» **Instructions to follow**
A verbatim reproduction of the lines below, from the line containing "This screenshot has height=419, width=536." through the line containing "has height=296, width=423.", both ends included, is the whole required output.

(Beginning of Available data)

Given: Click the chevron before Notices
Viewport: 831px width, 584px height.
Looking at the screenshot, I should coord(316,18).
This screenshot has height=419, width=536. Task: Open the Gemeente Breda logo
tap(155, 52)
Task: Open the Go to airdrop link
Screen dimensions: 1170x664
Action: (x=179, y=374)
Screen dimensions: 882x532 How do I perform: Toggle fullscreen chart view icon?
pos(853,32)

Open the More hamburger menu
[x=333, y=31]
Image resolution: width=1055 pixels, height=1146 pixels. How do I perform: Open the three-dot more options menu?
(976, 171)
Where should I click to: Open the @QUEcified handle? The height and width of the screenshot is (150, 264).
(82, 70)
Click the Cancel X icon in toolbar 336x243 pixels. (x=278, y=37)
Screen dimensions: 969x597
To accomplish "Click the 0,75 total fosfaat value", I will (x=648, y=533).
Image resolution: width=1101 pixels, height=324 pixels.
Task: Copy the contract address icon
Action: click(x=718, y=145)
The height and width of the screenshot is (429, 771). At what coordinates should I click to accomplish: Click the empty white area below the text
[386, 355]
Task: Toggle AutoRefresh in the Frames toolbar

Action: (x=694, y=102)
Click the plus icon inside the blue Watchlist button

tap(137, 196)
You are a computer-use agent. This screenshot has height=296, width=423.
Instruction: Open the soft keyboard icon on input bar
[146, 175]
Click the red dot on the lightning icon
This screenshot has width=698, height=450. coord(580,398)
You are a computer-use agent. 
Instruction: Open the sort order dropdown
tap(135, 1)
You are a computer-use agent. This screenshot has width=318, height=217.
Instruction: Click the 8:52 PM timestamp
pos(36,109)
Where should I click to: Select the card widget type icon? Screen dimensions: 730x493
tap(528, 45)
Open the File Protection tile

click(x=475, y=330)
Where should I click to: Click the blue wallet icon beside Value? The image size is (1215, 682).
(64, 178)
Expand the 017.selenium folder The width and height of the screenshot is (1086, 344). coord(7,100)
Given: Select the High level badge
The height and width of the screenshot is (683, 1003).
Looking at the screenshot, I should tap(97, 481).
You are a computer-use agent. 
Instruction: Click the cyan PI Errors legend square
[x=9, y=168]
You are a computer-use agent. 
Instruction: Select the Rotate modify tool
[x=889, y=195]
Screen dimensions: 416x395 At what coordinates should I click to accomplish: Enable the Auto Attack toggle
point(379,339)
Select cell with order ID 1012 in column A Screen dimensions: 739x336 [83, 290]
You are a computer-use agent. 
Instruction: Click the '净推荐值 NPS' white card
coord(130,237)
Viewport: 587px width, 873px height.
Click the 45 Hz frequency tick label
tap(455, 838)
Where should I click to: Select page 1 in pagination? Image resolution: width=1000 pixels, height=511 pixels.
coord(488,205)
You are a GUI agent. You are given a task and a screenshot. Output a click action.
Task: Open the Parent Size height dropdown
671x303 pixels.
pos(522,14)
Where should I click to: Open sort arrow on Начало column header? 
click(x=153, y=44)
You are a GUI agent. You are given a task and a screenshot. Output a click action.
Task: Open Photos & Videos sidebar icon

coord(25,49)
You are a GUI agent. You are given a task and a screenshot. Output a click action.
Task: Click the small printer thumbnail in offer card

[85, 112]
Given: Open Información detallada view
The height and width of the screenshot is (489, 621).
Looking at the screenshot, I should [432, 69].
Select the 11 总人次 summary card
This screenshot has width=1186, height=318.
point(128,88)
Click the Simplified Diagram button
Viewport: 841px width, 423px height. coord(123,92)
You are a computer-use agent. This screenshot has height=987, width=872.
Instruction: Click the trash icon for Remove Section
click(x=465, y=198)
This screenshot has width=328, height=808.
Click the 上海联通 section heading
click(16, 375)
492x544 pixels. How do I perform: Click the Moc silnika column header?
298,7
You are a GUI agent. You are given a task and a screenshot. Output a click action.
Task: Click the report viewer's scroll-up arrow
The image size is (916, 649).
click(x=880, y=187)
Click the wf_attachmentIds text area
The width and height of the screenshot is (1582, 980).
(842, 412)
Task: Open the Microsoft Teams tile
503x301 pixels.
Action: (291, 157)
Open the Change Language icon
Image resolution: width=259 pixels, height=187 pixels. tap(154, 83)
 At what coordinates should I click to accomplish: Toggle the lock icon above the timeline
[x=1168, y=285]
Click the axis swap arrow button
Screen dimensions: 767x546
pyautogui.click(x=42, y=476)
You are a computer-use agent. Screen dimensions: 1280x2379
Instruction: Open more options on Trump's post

(End of Available data)

» **Response area**
This screenshot has height=419, width=536. Task: Open the Gemeente Breda logo
tap(155, 52)
Task: Open the Go to airdrop link
Screen dimensions: 1170x664
Action: (x=179, y=374)
Screen dimensions: 882x532 How do I perform: Toggle fullscreen chart view icon?
pos(853,32)

Open the More hamburger menu
[x=333, y=31]
Image resolution: width=1055 pixels, height=1146 pixels. How do I perform: Open the three-dot more options menu?
(976, 171)
Where should I click to: Open the @QUEcified handle? The height and width of the screenshot is (150, 264).
(82, 70)
Click the Cancel X icon in toolbar 336x243 pixels. (x=278, y=37)
Screen dimensions: 969x597
To accomplish "Click the 0,75 total fosfaat value", I will (x=648, y=533).
Image resolution: width=1101 pixels, height=324 pixels.
Task: Copy the contract address icon
Action: click(x=718, y=145)
The height and width of the screenshot is (429, 771). At what coordinates should I click to accomplish: Click the empty white area below the text
[386, 355]
Task: Toggle AutoRefresh in the Frames toolbar

Action: (x=694, y=102)
Click the plus icon inside the blue Watchlist button

tap(137, 196)
You are a computer-use agent. This screenshot has height=296, width=423.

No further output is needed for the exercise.